■ **What you are asked to do**
In your copy, include every record exactly and no pictures.

■ **Data entries**
----------------------------------------

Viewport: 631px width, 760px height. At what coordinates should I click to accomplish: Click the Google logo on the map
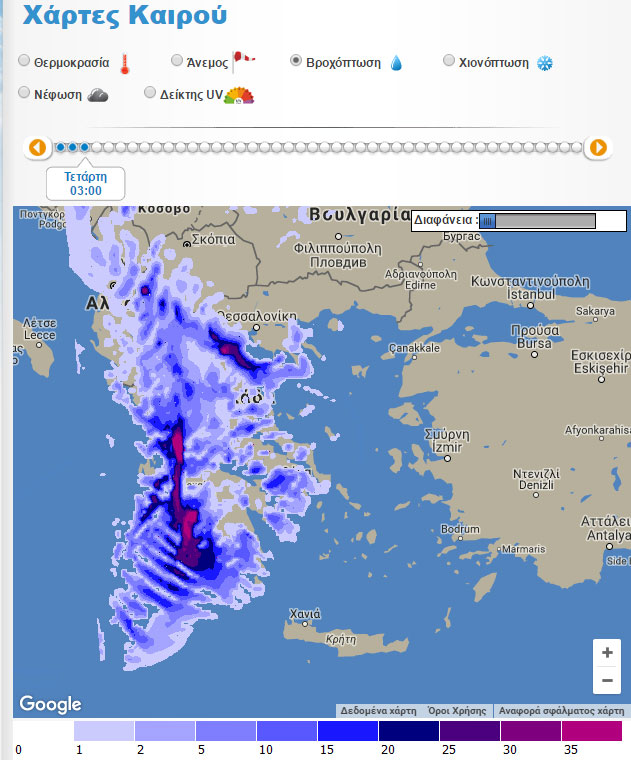[x=50, y=704]
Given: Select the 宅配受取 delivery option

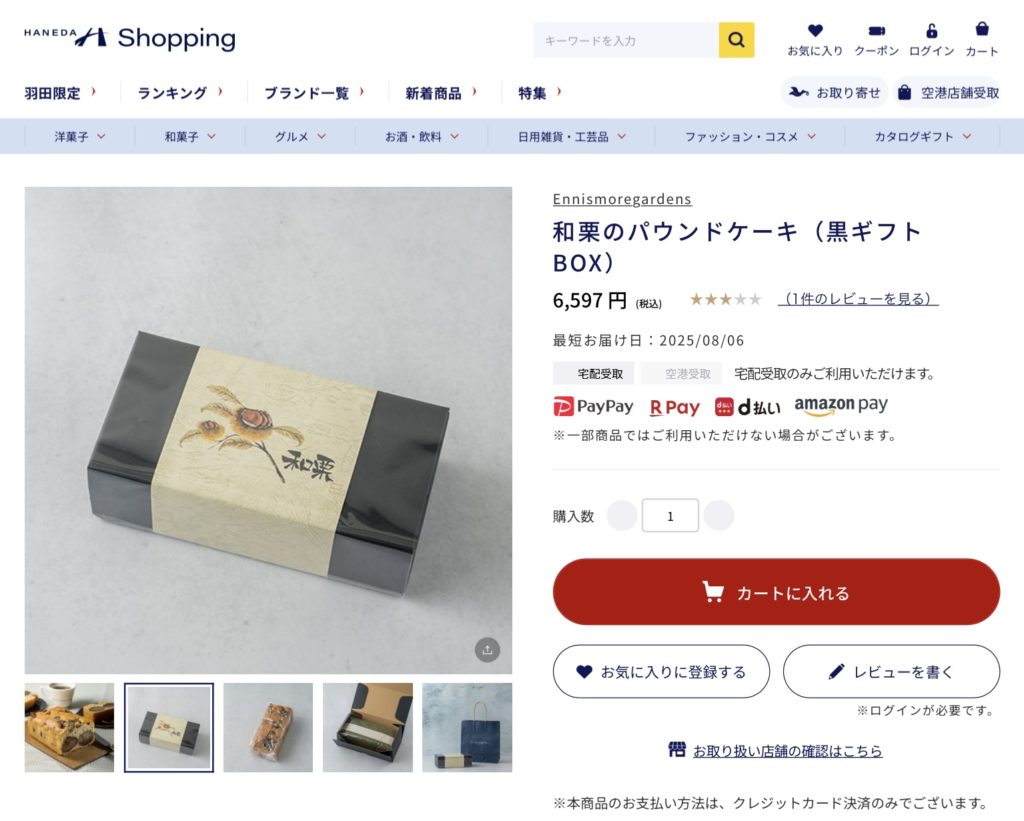Looking at the screenshot, I should coord(600,374).
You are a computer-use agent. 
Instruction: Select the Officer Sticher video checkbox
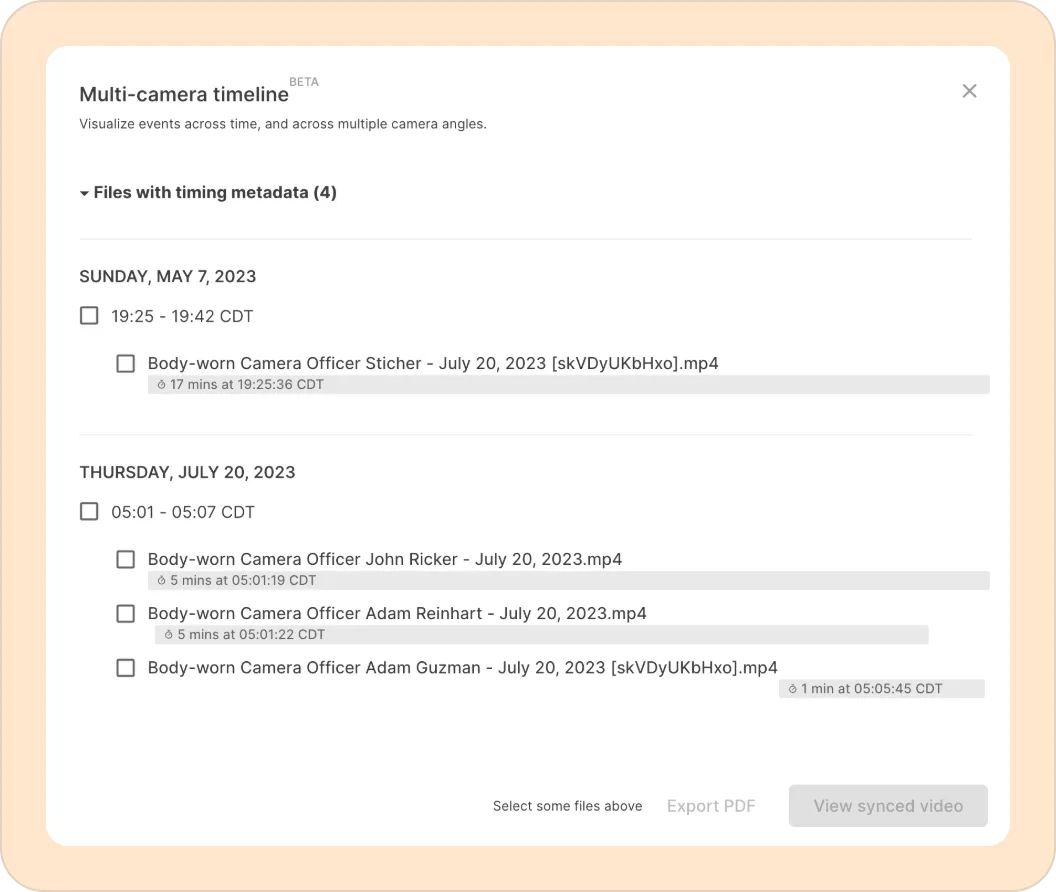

----------------------------------------

■ **Problem solution**
Viewport: 631px width, 760px height. At what coordinates should I click to accomplish: Click the Google logo on the map
[x=50, y=704]
Given: Select the 宅配受取 delivery option

Looking at the screenshot, I should coord(600,374).
You are a computer-use agent. 
Instruction: Select the Officer Sticher video checkbox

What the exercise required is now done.